==== Passage provided

Let's see, if I run this up to maybe 100 connections. This will be a very nice number, very round. Know that the minimum goes so high because for some very bad approximation bug that I have in autocannon. How do you debug this? You use Node Clinic. You "Clinic Doctor", which is our tool, and then we can still use autocannon inside Clinic. We can do with two connections, five seconds on slash, and then we do "node 1.js". We just keep hitting our tool with this. It spins up our process, inject the probes that we need, and it actually runs. Then it analyzes the data, and it's running TensorFlow now. It's also rendering an HTML page. You see, it does a bunch of stuff. It also uses Browserify, if you are into this. I'm actually zooming a little bit in.

Basically, it says it detects a potential I/O issue. We have a bunch of things here, a bunch of recommendations. There is, "Diagnose: Use Clinic Bubbleprof," but also there is a "Read more" section with a bunch of links to look into, if you want to investigate more of this topic. It does ask to use Bubbleprof, so in order to use that we just hit this, "clinic bubble". Hit with some load. Note that it had an impact in our latency. It went up, because Bubbleprof generates a lot of data. If you are running it in a normal production system, you are definitely going to generate up to maybe half a GB of data for a minute run. It generates a lot of information, and let me explain why. Because, for every asynchronous activity in your system, it collects the full stack trace for that asynchronous activity. Then you can enable this doing certain things. Let me zoom in again.

========
==== Excerpted data

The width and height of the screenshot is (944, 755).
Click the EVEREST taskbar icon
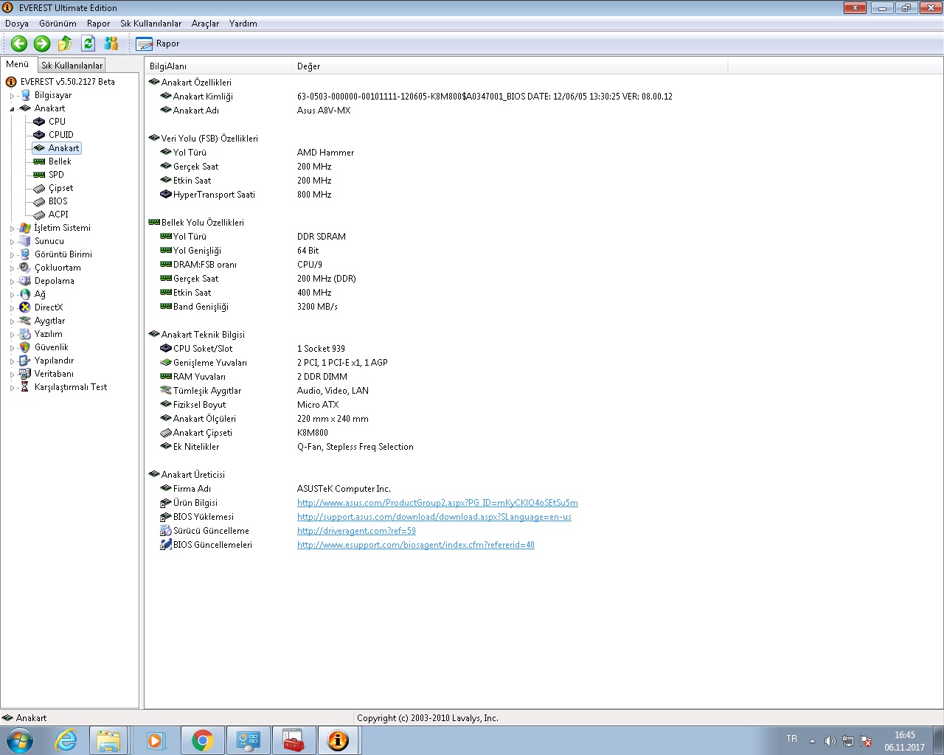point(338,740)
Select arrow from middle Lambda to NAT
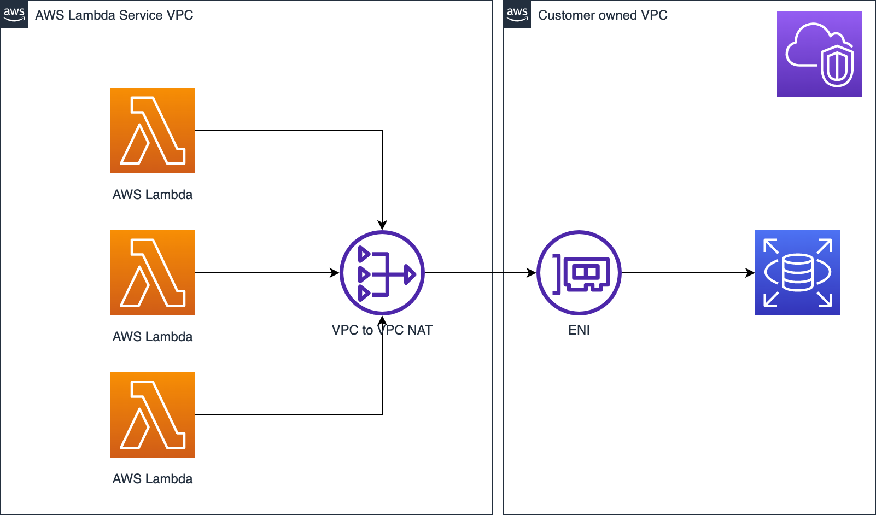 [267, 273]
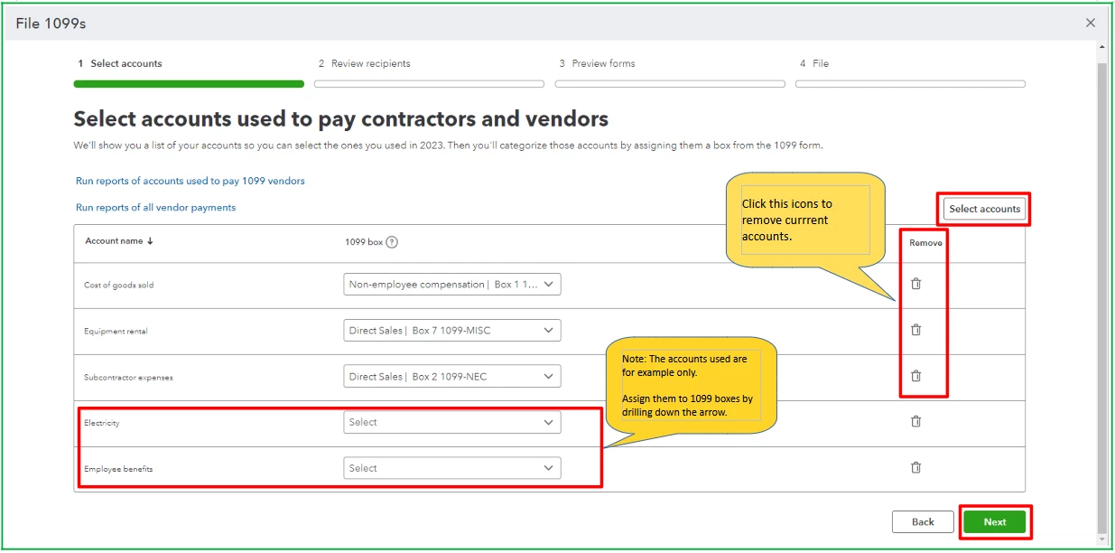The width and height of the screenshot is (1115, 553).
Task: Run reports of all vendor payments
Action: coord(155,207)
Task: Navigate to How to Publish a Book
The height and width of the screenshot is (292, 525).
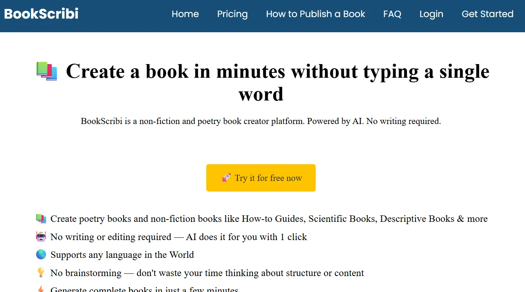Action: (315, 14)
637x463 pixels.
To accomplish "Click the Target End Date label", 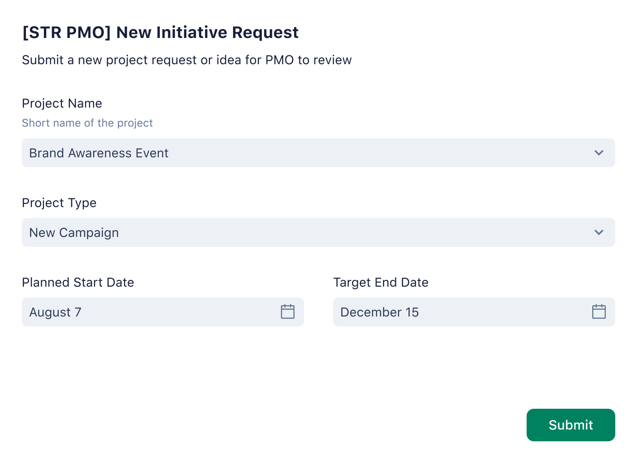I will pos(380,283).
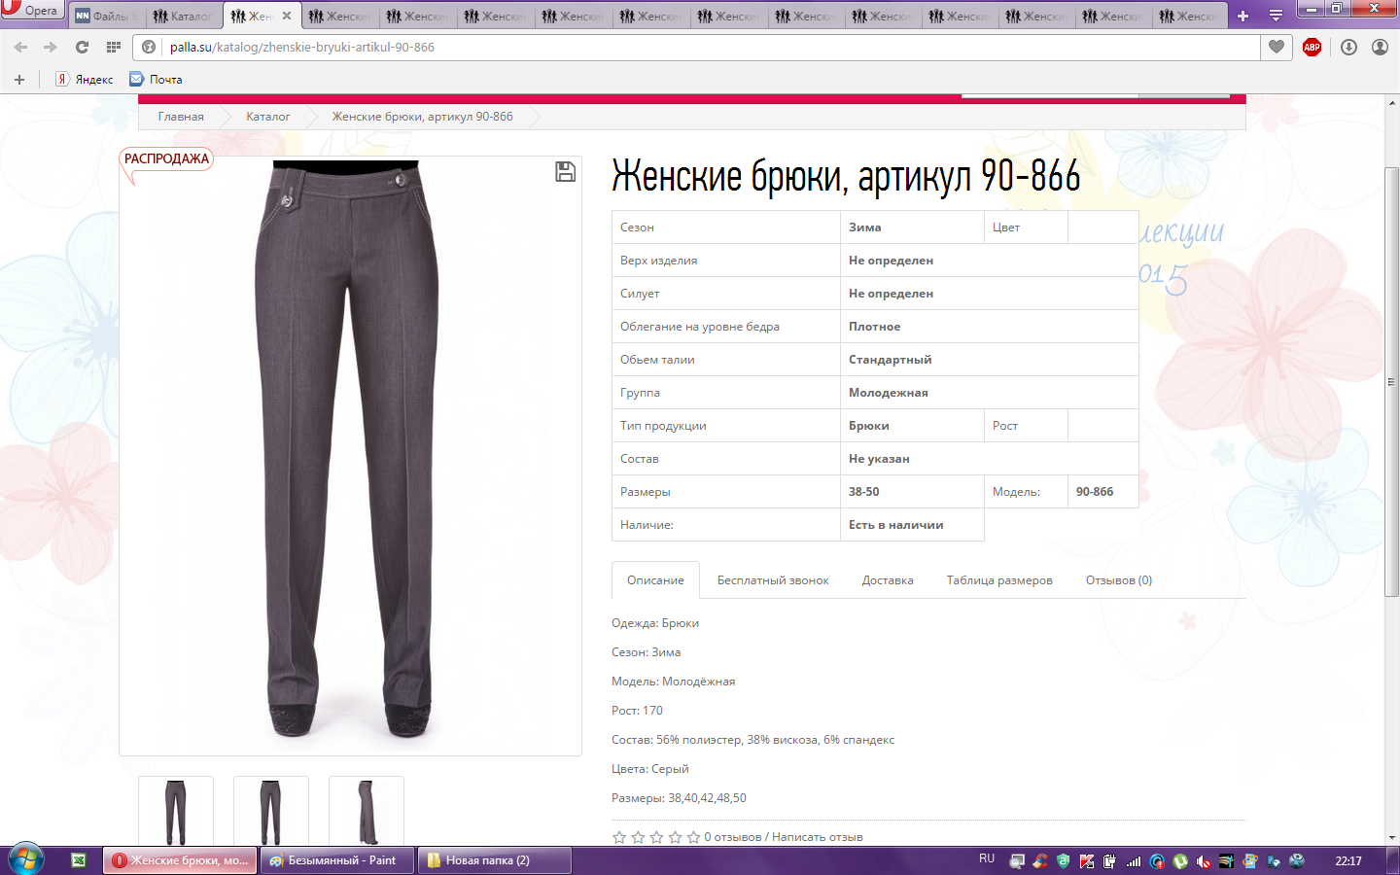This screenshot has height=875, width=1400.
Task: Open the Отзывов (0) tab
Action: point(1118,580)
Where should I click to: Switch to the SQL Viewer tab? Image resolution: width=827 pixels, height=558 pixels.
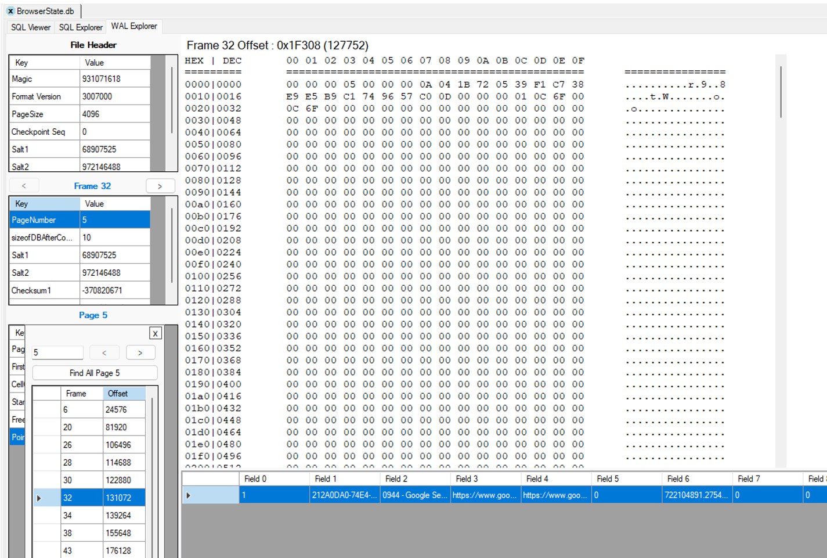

========

What the task requires - Write out the full passage on debugging with Node Clinic, word for word.

Task output -
Let's see, if I run this up to maybe 100 connections. This will be a very nice number, very round. Know that the minimum goes so high because for some very bad approximation bug that I have in autocannon. How do you debug this? You use Node Clinic. You "Clinic Doctor", which is our tool, and then we can still use autocannon inside Clinic. We can do with two connections, five seconds on slash, and then we do "node 1.js". We just keep hitting our tool with this. It spins up our process, inject the probes that we need, and it actually runs. Then it analyzes the data, and it's running TensorFlow now. It's also rendering an HTML page. You see, it does a bunch of stuff. It also uses Browserify, if you are into this. I'm actually zooming a little bit in.

Basically, it says it detects a potential I/O issue. We have a bunch of things here, a bunch of recommendations. There is, "Diagnose: Use Clinic Bubbleprof," but also there is a "Read more" section with a bunch of links to look into, if you want to investigate more of this topic. It does ask to use Bubbleprof, so in order to use that we just hit this, "clinic bubble". Hit with some load. Note that it had an impact in our latency. It went up, because Bubbleprof generates a lot of data. If you are running it in a normal production system, you are definitely going to generate up to maybe half a GB of data for a minute run. It generates a lot of information, and let me explain why. Because, for every asynchronous activity in your system, it collects the full stack trace for that asynchronous activity. Then you can enable this doing certain things. Let me zoom in again.